La disparition d'un artiste est presque toujours prétexte à quelques larmes et une réhabilitation parfois un poil hypocrite de son oeuvre, même si, de son vivant, on avait tendance à la dénigrer et à cracher dessus sans vergogne ni mesure.
Alors qu'il se donnait la mort le 19 août 2012, Tony Scott n'aura pas même eu droit à cela. En tout cas pas en France. Et les fossoyeurs s'en donnaient presque à coeur joie. Libiot, Couston incarnaient les frères tape-dur, dans un premier temps sans remord (écrivaient-ils), avant, pourtant, dans un dernier paragraphe en forme de rétropédalage, d'édulcorer un discours finalement nauséabond et honteux, étrangement similaire dans une pensée unique, celle que l'on se refile en forme de prêt à l'emploi lardé d'expressions toutes faites. "Bouses boursoufflées", "faiseur", "conspué par la critique". Ni fleurs ni couronnes, les insultes tiendront lieu de condoléances. Si même les morts n'ont plus droit au respect...

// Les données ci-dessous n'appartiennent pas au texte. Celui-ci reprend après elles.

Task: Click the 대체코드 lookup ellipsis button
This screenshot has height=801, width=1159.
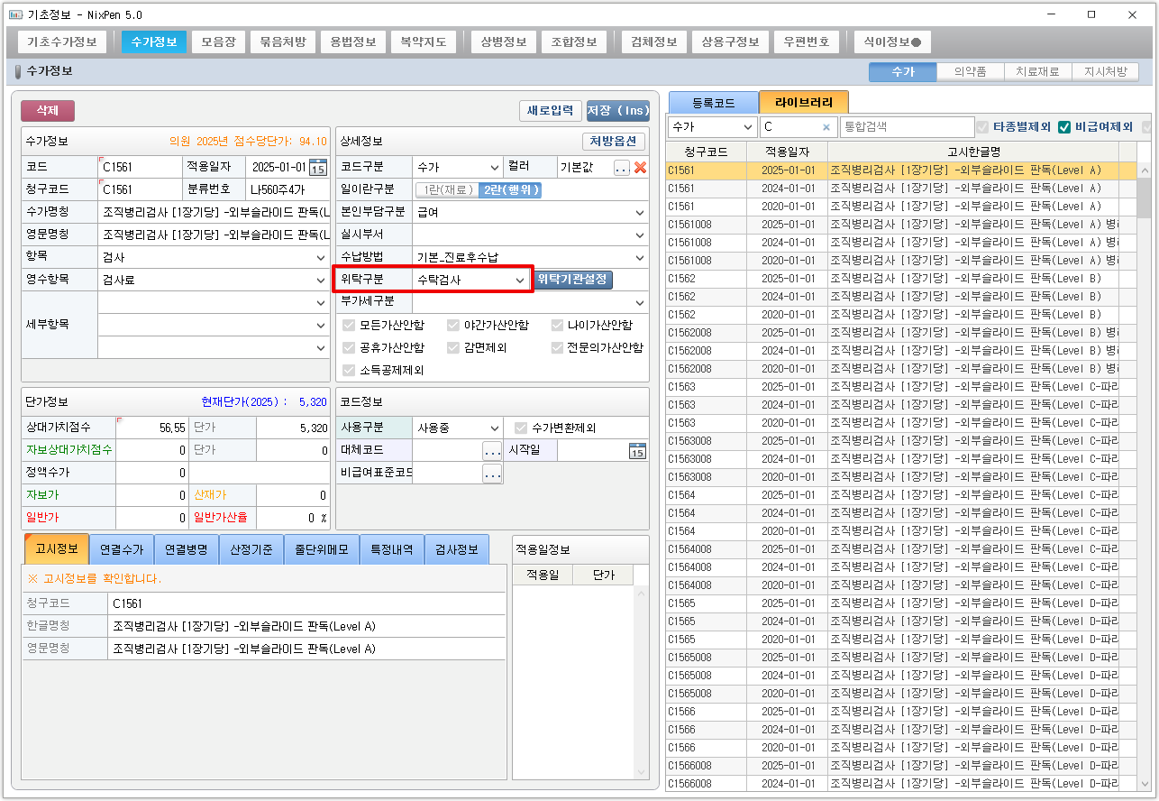Action: [x=492, y=450]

Domino représentera pour certains le sommet de la détestation du bonhomme et utiliseront à coup sûr les raccourcis à base de convulsions épileptiques qui filent la migraine et de poses maniéristes. Il n'est pourtant que le prolongement des travaux de Spy Game : Jeu d'Espions et de Man on Fire. Mais ici, Tony Scott laisse libre cours à des intentions très punk rock et exubérantes. Les images qu'il met en boîte sont encore plus saturées de couleurs extrêmes, ses sous-titres et les éléments qu'il imprime à l'écran, plus vivants. Le biopic à la sauce Scott n'est pas du tout un biopic. Le monde réel s'efface dès les premières minutes de l'interrogatoire et la fragmentation de sa narration. Comme si Domino Harvey racontait les derniers événements, tout en se souvenant d'autres choses et que les apartés devenaient nécessaires pour expliquer comment on en est arrivé là.
Le monde réel n'est plus, comme le souligne le point de vue adopté par la caméra de l'émission de télé réalité qui suit l'équipe de chasseurs de primes qui questionne le sens des images et leur représentation. Comme le souligne le second degré utilisé ou les constantes références à de tristes marqueurs d'une Amérique dérangée, fausse, factice, qui ne charrie plus du tout le fameux rêve.
Mais avant tout, Domino s'envisage comme un trip sensoriel dans lequel Scott s'affranchit de la plupart des codes pour déconcerter son spectateur, le secouer, pour se créer son propre langage cinématographique où l'image est constamment triturée, saccadée, ralentie. Le tout dans un paroxysme créatif qui fascinera certainement autant qu'il rebutera.
Le plaisir ressenti est incontestablement fort, l'expérience tout aussi viscérale qu'anticonformiste. Le flot ininterrompu d'images peut laisser penser que Domino est un joyeux bordel qui emprunterait une trajectoire incertaine. Il n'en est rien. Car Tony Scott est trop conscient du monde qui l'entoure et du sentiment désabusé qui l'anime.
Domino est un shoot d'adrénaline survolté et terriblement addictif, transgressif tant dans sa forme rock que dans ses thématiques. Renversant, éreintant, tutoyant les sommets de la filmographie d'un réalisateur mal aimé.
Behind_the_Mask, qui n'aime pas les rubriques nécrologiques.